_To do_:
Among the entries below, one line contains "adopté(e) juillet 2026 (160, 1352)" and another contains "adopté(e) septembre 2022 (136, 1640)". Transcribe those two lines and every line between them, exactly.

_Extracted entries_:

#####

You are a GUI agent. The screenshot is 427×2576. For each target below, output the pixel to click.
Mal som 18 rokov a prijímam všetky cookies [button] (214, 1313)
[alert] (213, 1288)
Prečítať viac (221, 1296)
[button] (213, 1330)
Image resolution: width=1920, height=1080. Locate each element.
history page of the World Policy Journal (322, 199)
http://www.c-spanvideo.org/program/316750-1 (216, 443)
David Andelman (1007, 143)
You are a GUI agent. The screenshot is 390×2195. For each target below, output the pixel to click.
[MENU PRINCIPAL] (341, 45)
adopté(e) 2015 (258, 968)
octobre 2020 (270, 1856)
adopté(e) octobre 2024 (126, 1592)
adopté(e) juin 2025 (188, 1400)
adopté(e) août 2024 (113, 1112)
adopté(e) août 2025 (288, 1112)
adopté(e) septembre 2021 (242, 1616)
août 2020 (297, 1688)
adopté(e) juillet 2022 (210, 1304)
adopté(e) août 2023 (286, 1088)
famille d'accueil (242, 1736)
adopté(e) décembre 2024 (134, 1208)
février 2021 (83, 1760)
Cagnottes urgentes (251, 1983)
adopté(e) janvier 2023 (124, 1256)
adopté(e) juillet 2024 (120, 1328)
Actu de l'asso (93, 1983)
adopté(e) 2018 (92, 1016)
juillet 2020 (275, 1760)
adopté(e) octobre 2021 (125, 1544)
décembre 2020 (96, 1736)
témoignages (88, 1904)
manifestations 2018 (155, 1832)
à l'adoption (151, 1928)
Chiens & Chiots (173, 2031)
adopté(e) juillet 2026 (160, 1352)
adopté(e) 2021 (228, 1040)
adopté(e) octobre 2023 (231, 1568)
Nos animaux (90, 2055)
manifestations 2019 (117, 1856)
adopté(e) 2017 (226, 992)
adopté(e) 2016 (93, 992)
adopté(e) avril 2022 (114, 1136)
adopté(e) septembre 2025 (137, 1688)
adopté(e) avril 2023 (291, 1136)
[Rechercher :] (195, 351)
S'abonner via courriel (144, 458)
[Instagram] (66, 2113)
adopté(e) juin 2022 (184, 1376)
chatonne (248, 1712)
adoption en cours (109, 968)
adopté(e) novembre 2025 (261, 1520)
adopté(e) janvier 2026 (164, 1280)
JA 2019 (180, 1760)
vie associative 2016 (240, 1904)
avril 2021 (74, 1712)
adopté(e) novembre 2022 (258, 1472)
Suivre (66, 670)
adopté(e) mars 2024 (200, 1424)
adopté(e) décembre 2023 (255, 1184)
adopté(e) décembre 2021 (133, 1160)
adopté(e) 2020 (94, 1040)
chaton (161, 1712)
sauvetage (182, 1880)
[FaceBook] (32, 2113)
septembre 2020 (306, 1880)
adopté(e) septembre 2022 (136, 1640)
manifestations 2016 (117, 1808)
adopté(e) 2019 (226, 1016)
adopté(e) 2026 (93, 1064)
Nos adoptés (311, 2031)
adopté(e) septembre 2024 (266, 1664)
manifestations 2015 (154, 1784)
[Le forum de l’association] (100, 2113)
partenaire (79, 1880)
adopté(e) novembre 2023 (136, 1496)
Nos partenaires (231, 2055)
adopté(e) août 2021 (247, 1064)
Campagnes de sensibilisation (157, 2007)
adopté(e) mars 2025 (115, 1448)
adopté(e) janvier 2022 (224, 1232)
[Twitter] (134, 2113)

#####

_Written solution_:
adopté(e) juillet 2026 (160, 1352)
adopté(e) 2021 (228, 1040)
adopté(e) octobre 2023 (231, 1568)
Nos animaux (90, 2055)
manifestations 2019 (117, 1856)
adopté(e) 2017 (226, 992)
adopté(e) 2016 (93, 992)
adopté(e) avril 2022 (114, 1136)
adopté(e) septembre 2025 (137, 1688)
adopté(e) avril 2023 (291, 1136)
[Rechercher :] (195, 351)
S'abonner via courriel (144, 458)
[Instagram] (66, 2113)
adopté(e) juin 2022 (184, 1376)
chatonne (248, 1712)
adoption en cours (109, 968)
adopté(e) novembre 2025 (261, 1520)
adopté(e) janvier 2026 (164, 1280)
JA 2019 (180, 1760)
vie associative 2016 (240, 1904)
avril 2021 (74, 1712)
adopté(e) novembre 2022 (258, 1472)
Suivre (66, 670)
adopté(e) mars 2024 (200, 1424)
adopté(e) décembre 2023 (255, 1184)
adopté(e) décembre 2021 (133, 1160)
adopté(e) 2020 (94, 1040)
chaton (161, 1712)
sauvetage (182, 1880)
[FaceBook] (32, 2113)
septembre 2020 (306, 1880)
adopté(e) septembre 2022 (136, 1640)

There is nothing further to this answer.